Instructions to follow: Reproduce, word for word, the stretch of the ragwort thread below from "I live very" through "to publicise too.".

# Ragwort & highways england



## John Calder (1 May 2017)

Highways England are responsible for controlling the spread of ragwort from their trunk road verges to our adjacent agricultural land (grazing pastures, and hay meadows especially). I think they do a poor job.  If you know of a land owner elsewhere in England who is also frustrated by the continuing failure to do enough, early enough, I need to be in touch with that land owner. 

Although my own mission is focused on the 70 miles from Exeter to Bere Regis, I may be able to help anyone else in England who shares this concern.

My email is jccalder@gmail.com


----------



## JillA (1 May 2017)

Good for you. I reported a neighbours paddock, which Natural England have dealt with by way of notice etc., but when I pointed out infestation on the adjoining A41 all they said was "approach the local council"


----------



## MiJodsR2BlinkinTite (1 May 2017)

I live very close to the main A30 just East of Exeter and frankly it makes my p!ss boil when, having slaved for years to keep my own pasture ragwort-free, I drive along and there's oodles of the poxy stuff growing like crazy!! 

The other thing that is an increasing problem is Japanese Knotweed: this grows beside the highway and no-one seems to be doing anything about it, yet if it comes onto your property then it is YOUR problem and up to you to pay up and look sweet to eradicate the damn stuff, and it ain't cheap.

I'm with you OP, please feel free to PM me. There's also local FB groups like "Nutty Nags" and others which would be a good place to publicise too.


----------



## John Calder (1 May 2017)

Dataset content:

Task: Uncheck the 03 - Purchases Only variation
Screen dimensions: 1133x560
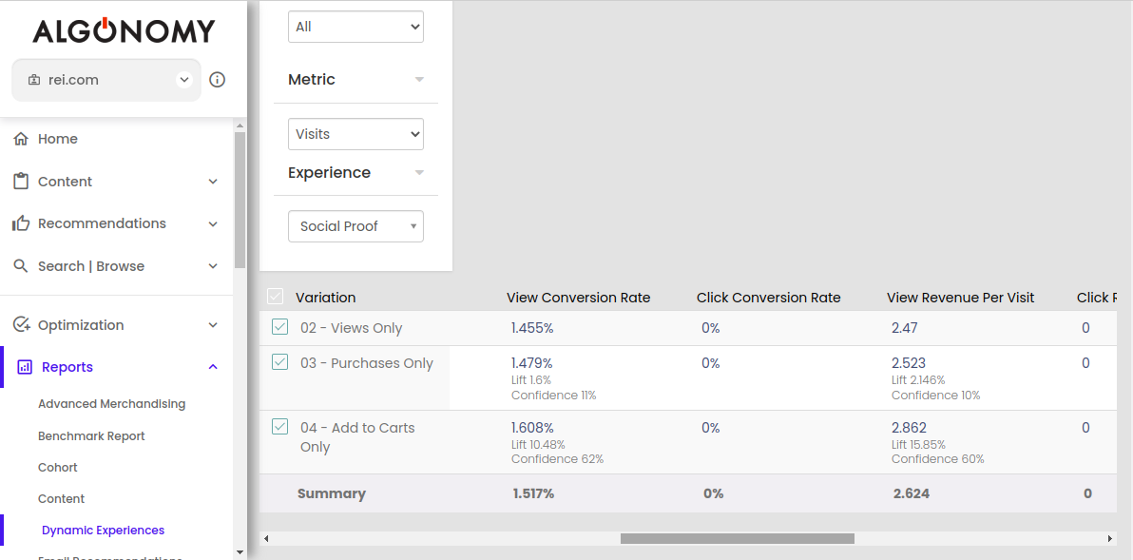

Problem solution:
I live very close to the main A30 just East of Exeter and frankly it makes my p!ss boil when, having slaved for years to keep my own pasture ragwort-free, I drive along and there's oodles of the poxy stuff growing like crazy!! 

The other thing that is an increasing problem is Japanese Knotweed: this grows beside the highway and no-one seems to be doing anything about it, yet if it comes onto your property then it is YOUR problem and up to you to pay up and look sweet to eradicate the damn stuff, and it ain't cheap.

I'm with you OP, please feel free to PM me. There's also local FB groups like "Nutty Nags" and others which would be a good place to publicise too.